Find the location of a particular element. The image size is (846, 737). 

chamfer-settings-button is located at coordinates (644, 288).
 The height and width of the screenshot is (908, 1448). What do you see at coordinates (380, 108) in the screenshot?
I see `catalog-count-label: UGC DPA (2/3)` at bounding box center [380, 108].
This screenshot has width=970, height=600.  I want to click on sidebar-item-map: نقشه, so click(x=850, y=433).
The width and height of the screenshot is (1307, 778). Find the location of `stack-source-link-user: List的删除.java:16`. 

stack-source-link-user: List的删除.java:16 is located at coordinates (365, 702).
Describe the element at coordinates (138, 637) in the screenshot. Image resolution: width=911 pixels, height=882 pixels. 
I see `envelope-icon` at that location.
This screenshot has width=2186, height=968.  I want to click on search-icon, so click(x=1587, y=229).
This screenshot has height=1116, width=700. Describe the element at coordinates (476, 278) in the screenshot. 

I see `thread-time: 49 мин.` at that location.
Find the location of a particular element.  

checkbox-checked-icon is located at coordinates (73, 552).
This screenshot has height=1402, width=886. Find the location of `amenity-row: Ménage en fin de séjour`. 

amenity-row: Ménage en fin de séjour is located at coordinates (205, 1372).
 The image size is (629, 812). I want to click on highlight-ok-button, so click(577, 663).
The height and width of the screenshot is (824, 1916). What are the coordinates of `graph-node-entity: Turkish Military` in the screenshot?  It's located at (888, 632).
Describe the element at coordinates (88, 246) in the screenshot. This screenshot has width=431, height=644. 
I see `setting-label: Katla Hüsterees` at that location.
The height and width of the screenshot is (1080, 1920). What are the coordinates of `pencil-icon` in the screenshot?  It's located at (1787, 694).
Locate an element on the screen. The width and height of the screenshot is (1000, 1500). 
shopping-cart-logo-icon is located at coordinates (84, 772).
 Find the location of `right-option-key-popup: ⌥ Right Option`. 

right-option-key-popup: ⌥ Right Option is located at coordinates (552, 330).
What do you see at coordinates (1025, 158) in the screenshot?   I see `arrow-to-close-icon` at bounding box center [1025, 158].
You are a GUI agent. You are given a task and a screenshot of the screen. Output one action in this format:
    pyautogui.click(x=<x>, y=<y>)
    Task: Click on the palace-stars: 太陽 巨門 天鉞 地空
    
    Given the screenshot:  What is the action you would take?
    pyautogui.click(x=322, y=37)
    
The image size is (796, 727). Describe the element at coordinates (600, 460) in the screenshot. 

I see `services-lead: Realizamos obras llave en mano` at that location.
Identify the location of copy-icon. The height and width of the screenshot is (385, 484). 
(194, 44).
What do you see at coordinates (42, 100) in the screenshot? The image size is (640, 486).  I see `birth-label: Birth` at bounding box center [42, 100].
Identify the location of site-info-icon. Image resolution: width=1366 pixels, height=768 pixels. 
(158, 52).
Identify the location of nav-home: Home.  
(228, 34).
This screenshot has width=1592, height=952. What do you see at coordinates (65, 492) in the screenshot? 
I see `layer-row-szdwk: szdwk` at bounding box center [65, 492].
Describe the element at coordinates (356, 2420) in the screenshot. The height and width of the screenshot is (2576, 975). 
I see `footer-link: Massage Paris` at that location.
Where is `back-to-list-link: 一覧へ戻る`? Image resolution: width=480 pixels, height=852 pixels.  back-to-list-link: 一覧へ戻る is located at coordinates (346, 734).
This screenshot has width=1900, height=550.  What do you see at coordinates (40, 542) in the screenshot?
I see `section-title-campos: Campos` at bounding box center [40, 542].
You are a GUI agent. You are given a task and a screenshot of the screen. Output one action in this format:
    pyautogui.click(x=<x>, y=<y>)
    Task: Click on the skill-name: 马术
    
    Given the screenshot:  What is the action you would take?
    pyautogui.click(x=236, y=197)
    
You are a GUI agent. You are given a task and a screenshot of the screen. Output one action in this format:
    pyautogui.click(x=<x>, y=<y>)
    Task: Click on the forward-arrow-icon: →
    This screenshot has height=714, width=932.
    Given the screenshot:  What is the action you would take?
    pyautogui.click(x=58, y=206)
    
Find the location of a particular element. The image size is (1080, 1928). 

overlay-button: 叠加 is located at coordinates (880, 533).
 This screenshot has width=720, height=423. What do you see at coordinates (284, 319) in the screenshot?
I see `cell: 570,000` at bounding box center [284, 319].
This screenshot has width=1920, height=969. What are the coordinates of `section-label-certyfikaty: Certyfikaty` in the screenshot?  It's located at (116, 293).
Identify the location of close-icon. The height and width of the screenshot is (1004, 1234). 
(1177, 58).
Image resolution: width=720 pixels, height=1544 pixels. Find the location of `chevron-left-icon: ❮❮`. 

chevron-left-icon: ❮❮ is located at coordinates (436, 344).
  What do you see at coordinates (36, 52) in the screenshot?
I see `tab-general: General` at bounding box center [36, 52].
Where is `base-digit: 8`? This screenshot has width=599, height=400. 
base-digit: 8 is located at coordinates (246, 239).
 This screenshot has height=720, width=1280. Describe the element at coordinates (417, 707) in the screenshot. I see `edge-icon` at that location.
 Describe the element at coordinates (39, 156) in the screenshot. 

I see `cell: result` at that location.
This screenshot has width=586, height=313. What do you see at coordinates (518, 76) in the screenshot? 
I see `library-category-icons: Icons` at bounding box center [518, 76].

De opgave:
Herschrijf de volledige lijst hierboven en vervang daarin overal "Find the location of" door "Determine the position of". Laat de rest alsjeblieft ongewijzigd.

Antwoord op opgave:
Determine the position of a particular element. The image size is (846, 737). 

chamfer-settings-button is located at coordinates (644, 288).
 The height and width of the screenshot is (908, 1448). What do you see at coordinates (380, 108) in the screenshot?
I see `catalog-count-label: UGC DPA (2/3)` at bounding box center [380, 108].
This screenshot has width=970, height=600.  I want to click on sidebar-item-map: نقشه, so click(x=850, y=433).
The width and height of the screenshot is (1307, 778). Determine the position of `stack-source-link-user: List的删除.java:16`. 

stack-source-link-user: List的删除.java:16 is located at coordinates (365, 702).
Describe the element at coordinates (138, 637) in the screenshot. Image resolution: width=911 pixels, height=882 pixels. 
I see `envelope-icon` at that location.
This screenshot has width=2186, height=968.  I want to click on search-icon, so click(x=1587, y=229).
This screenshot has height=1116, width=700. Describe the element at coordinates (476, 278) in the screenshot. 

I see `thread-time: 49 мин.` at that location.
Determine the position of a particular element.  

checkbox-checked-icon is located at coordinates (73, 552).
This screenshot has height=1402, width=886. Determine the position of `amenity-row: Ménage en fin de séjour`. 

amenity-row: Ménage en fin de séjour is located at coordinates (205, 1372).
 The image size is (629, 812). I want to click on highlight-ok-button, so click(577, 663).
The height and width of the screenshot is (824, 1916). What are the coordinates of `graph-node-entity: Turkish Military` in the screenshot?  It's located at (888, 632).
Describe the element at coordinates (88, 246) in the screenshot. This screenshot has width=431, height=644. 
I see `setting-label: Katla Hüsterees` at that location.
The height and width of the screenshot is (1080, 1920). What are the coordinates of `pencil-icon` in the screenshot?  It's located at (1787, 694).
Locate an element on the screen. The width and height of the screenshot is (1000, 1500). 
shopping-cart-logo-icon is located at coordinates (84, 772).
 Determine the position of `right-option-key-popup: ⌥ Right Option`. 

right-option-key-popup: ⌥ Right Option is located at coordinates (552, 330).
What do you see at coordinates (1025, 158) in the screenshot?   I see `arrow-to-close-icon` at bounding box center [1025, 158].
You are a GUI agent. You are given a task and a screenshot of the screen. Output one action in this format:
    pyautogui.click(x=<x>, y=<y>)
    Task: Click on the palace-stars: 太陽 巨門 天鉞 地空
    
    Given the screenshot:  What is the action you would take?
    pyautogui.click(x=322, y=37)
    
The image size is (796, 727). Describe the element at coordinates (600, 460) in the screenshot. 

I see `services-lead: Realizamos obras llave en mano` at that location.
Identify the location of copy-icon. The height and width of the screenshot is (385, 484). 
(194, 44).
What do you see at coordinates (42, 100) in the screenshot? The image size is (640, 486).  I see `birth-label: Birth` at bounding box center [42, 100].
Identify the location of site-info-icon. Image resolution: width=1366 pixels, height=768 pixels. 
(158, 52).
Identify the location of nav-home: Home.  
(228, 34).
This screenshot has width=1592, height=952. What do you see at coordinates (65, 492) in the screenshot? 
I see `layer-row-szdwk: szdwk` at bounding box center [65, 492].
Describe the element at coordinates (356, 2420) in the screenshot. The height and width of the screenshot is (2576, 975). 
I see `footer-link: Massage Paris` at that location.
Where is `back-to-list-link: 一覧へ戻る`? Image resolution: width=480 pixels, height=852 pixels.  back-to-list-link: 一覧へ戻る is located at coordinates (346, 734).
This screenshot has width=1900, height=550.  What do you see at coordinates (40, 542) in the screenshot?
I see `section-title-campos: Campos` at bounding box center [40, 542].
You are a GUI agent. You are given a task and a screenshot of the screen. Output one action in this format:
    pyautogui.click(x=<x>, y=<y>)
    Task: Click on the skill-name: 马术
    
    Given the screenshot:  What is the action you would take?
    pyautogui.click(x=236, y=197)
    
You are a GUI agent. You are given a task and a screenshot of the screen. Output one action in this format:
    pyautogui.click(x=<x>, y=<y>)
    Task: Click on the forward-arrow-icon: →
    This screenshot has height=714, width=932.
    Given the screenshot:  What is the action you would take?
    pyautogui.click(x=58, y=206)
    
Determine the position of a particular element. The image size is (1080, 1928). 

overlay-button: 叠加 is located at coordinates (880, 533).
 This screenshot has width=720, height=423. What do you see at coordinates (284, 319) in the screenshot?
I see `cell: 570,000` at bounding box center [284, 319].
This screenshot has width=1920, height=969. What are the coordinates of `section-label-certyfikaty: Certyfikaty` in the screenshot?  It's located at (116, 293).
Identify the location of close-icon. The height and width of the screenshot is (1004, 1234). 
(1177, 58).
Image resolution: width=720 pixels, height=1544 pixels. Determine the position of `chevron-left-icon: ❮❮`. 

chevron-left-icon: ❮❮ is located at coordinates (436, 344).
  What do you see at coordinates (36, 52) in the screenshot?
I see `tab-general: General` at bounding box center [36, 52].
Where is `base-digit: 8`? This screenshot has width=599, height=400. 
base-digit: 8 is located at coordinates (246, 239).
 This screenshot has height=720, width=1280. Describe the element at coordinates (417, 707) in the screenshot. I see `edge-icon` at that location.
 Describe the element at coordinates (39, 156) in the screenshot. 

I see `cell: result` at that location.
This screenshot has width=586, height=313. What do you see at coordinates (518, 76) in the screenshot? 
I see `library-category-icons: Icons` at bounding box center [518, 76].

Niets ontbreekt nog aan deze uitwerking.